* _Task data_:
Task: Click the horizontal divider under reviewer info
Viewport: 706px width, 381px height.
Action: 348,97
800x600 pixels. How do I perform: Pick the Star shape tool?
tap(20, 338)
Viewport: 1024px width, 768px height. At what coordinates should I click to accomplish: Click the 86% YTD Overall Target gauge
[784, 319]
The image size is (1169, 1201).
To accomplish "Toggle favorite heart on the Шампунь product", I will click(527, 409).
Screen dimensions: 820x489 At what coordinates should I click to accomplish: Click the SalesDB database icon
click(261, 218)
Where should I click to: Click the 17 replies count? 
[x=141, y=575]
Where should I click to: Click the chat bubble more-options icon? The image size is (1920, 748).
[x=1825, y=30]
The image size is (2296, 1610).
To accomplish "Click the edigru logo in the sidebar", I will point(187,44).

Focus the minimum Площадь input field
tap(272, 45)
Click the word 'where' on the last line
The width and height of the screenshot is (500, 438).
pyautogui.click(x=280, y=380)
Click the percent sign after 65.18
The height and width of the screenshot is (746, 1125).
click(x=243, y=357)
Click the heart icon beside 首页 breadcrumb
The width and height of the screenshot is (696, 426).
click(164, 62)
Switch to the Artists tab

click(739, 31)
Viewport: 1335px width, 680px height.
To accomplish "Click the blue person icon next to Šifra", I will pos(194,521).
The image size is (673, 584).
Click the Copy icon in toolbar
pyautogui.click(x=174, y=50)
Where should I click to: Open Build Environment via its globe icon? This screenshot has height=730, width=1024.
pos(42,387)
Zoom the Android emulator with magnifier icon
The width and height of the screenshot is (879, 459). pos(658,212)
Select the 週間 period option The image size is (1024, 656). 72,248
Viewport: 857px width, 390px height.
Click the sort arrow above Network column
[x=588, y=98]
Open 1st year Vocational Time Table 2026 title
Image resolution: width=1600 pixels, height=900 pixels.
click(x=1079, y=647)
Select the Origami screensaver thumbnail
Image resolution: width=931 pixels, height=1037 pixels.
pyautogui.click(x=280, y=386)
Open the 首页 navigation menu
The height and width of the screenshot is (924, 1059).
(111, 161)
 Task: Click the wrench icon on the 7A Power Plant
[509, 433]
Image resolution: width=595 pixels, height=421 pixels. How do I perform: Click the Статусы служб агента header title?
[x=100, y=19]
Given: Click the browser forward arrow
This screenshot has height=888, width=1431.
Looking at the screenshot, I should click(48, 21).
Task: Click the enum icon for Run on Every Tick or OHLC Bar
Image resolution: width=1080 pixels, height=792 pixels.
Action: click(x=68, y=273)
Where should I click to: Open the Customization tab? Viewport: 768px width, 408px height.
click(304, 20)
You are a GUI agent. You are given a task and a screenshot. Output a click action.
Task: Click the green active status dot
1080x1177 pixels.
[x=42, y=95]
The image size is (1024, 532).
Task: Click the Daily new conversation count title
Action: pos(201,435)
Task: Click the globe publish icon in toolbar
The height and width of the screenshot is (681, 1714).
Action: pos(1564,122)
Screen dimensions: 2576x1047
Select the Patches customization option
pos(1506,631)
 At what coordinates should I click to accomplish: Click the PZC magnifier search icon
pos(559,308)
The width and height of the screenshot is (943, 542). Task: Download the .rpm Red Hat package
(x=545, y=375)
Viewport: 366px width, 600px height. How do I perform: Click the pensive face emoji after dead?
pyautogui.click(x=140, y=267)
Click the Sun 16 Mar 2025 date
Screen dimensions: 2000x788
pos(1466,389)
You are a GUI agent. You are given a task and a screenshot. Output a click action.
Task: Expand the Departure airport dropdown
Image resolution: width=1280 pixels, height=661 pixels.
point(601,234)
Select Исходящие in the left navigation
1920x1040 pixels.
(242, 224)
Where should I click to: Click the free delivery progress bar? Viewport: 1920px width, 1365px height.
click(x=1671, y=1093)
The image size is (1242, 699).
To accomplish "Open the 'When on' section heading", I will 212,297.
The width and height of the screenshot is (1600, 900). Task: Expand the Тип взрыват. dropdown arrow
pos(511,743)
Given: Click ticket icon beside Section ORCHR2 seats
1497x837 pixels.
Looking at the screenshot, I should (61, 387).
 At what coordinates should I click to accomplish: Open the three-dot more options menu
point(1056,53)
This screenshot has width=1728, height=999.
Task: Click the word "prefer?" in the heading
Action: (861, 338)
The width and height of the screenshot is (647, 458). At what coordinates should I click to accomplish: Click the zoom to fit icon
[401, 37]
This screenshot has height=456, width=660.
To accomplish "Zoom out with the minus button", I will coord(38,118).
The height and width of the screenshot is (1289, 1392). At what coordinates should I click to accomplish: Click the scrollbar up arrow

* _What you have to do_: Line by line, return the whole listing without a single difference.

* _Response area_:
Task: Click the horizontal divider under reviewer info
Viewport: 706px width, 381px height.
Action: 348,97
800x600 pixels. How do I perform: Pick the Star shape tool?
tap(20, 338)
Viewport: 1024px width, 768px height. At what coordinates should I click to accomplish: Click the 86% YTD Overall Target gauge
[784, 319]
The image size is (1169, 1201).
To accomplish "Toggle favorite heart on the Шампунь product", I will click(527, 409).
Screen dimensions: 820x489 At what coordinates should I click to accomplish: Click the SalesDB database icon
click(261, 218)
Where should I click to: Click the 17 replies count? 
[x=141, y=575]
Where should I click to: Click the chat bubble more-options icon? The image size is (1920, 748).
[x=1825, y=30]
The image size is (2296, 1610).
To accomplish "Click the edigru logo in the sidebar", I will point(187,44).

Focus the minimum Площадь input field
tap(272, 45)
Click the word 'where' on the last line
The width and height of the screenshot is (500, 438).
pyautogui.click(x=280, y=380)
Click the percent sign after 65.18
The height and width of the screenshot is (746, 1125).
click(x=243, y=357)
Click the heart icon beside 首页 breadcrumb
The width and height of the screenshot is (696, 426).
click(164, 62)
Switch to the Artists tab

click(739, 31)
Viewport: 1335px width, 680px height.
To accomplish "Click the blue person icon next to Šifra", I will pos(194,521).
The image size is (673, 584).
Click the Copy icon in toolbar
pyautogui.click(x=174, y=50)
Where should I click to: Open Build Environment via its globe icon? This screenshot has height=730, width=1024.
pos(42,387)
Zoom the Android emulator with magnifier icon
The width and height of the screenshot is (879, 459). pos(658,212)
Select the 週間 period option The image size is (1024, 656). 72,248
Viewport: 857px width, 390px height.
Click the sort arrow above Network column
[x=588, y=98]
Open 1st year Vocational Time Table 2026 title
Image resolution: width=1600 pixels, height=900 pixels.
click(x=1079, y=647)
Select the Origami screensaver thumbnail
Image resolution: width=931 pixels, height=1037 pixels.
pyautogui.click(x=280, y=386)
Open the 首页 navigation menu
The height and width of the screenshot is (924, 1059).
(111, 161)
 Task: Click the wrench icon on the 7A Power Plant
[509, 433]
Image resolution: width=595 pixels, height=421 pixels. How do I perform: Click the Статусы служб агента header title?
[x=100, y=19]
Given: Click the browser forward arrow
This screenshot has height=888, width=1431.
Looking at the screenshot, I should click(48, 21).
Task: Click the enum icon for Run on Every Tick or OHLC Bar
Image resolution: width=1080 pixels, height=792 pixels.
Action: click(x=68, y=273)
Where should I click to: Open the Customization tab? Viewport: 768px width, 408px height.
click(304, 20)
You are a GUI agent. You are given a task and a screenshot. Output a click action.
Task: Click the green active status dot
1080x1177 pixels.
[x=42, y=95]
The image size is (1024, 532).
Task: Click the Daily new conversation count title
Action: pos(201,435)
Task: Click the globe publish icon in toolbar
The height and width of the screenshot is (681, 1714).
Action: pos(1564,122)
Screen dimensions: 2576x1047
Select the Patches customization option
pos(1506,631)
 At what coordinates should I click to accomplish: Click the PZC magnifier search icon
pos(559,308)
The width and height of the screenshot is (943, 542). Task: Download the .rpm Red Hat package
(x=545, y=375)
Viewport: 366px width, 600px height. How do I perform: Click the pensive face emoji after dead?
pyautogui.click(x=140, y=267)
Click the Sun 16 Mar 2025 date
Screen dimensions: 2000x788
pos(1466,389)
You are a GUI agent. You are given a task and a screenshot. Output a click action.
Task: Expand the Departure airport dropdown
Image resolution: width=1280 pixels, height=661 pixels.
point(601,234)
Select Исходящие in the left navigation
1920x1040 pixels.
(242, 224)
Where should I click to: Click the free delivery progress bar? Viewport: 1920px width, 1365px height.
click(x=1671, y=1093)
The image size is (1242, 699).
To accomplish "Open the 'When on' section heading", I will 212,297.
The width and height of the screenshot is (1600, 900). Task: Expand the Тип взрыват. dropdown arrow
pos(511,743)
Given: Click ticket icon beside Section ORCHR2 seats
1497x837 pixels.
Looking at the screenshot, I should (61, 387).
 At what coordinates should I click to accomplish: Open the three-dot more options menu
point(1056,53)
This screenshot has width=1728, height=999.
Task: Click the word "prefer?" in the heading
Action: (861, 338)
The width and height of the screenshot is (647, 458). At what coordinates should I click to accomplish: Click the zoom to fit icon
[401, 37]
This screenshot has height=456, width=660.
To accomplish "Zoom out with the minus button", I will coord(38,118).
The height and width of the screenshot is (1289, 1392). At what coordinates should I click to accomplish: Click the scrollbar up arrow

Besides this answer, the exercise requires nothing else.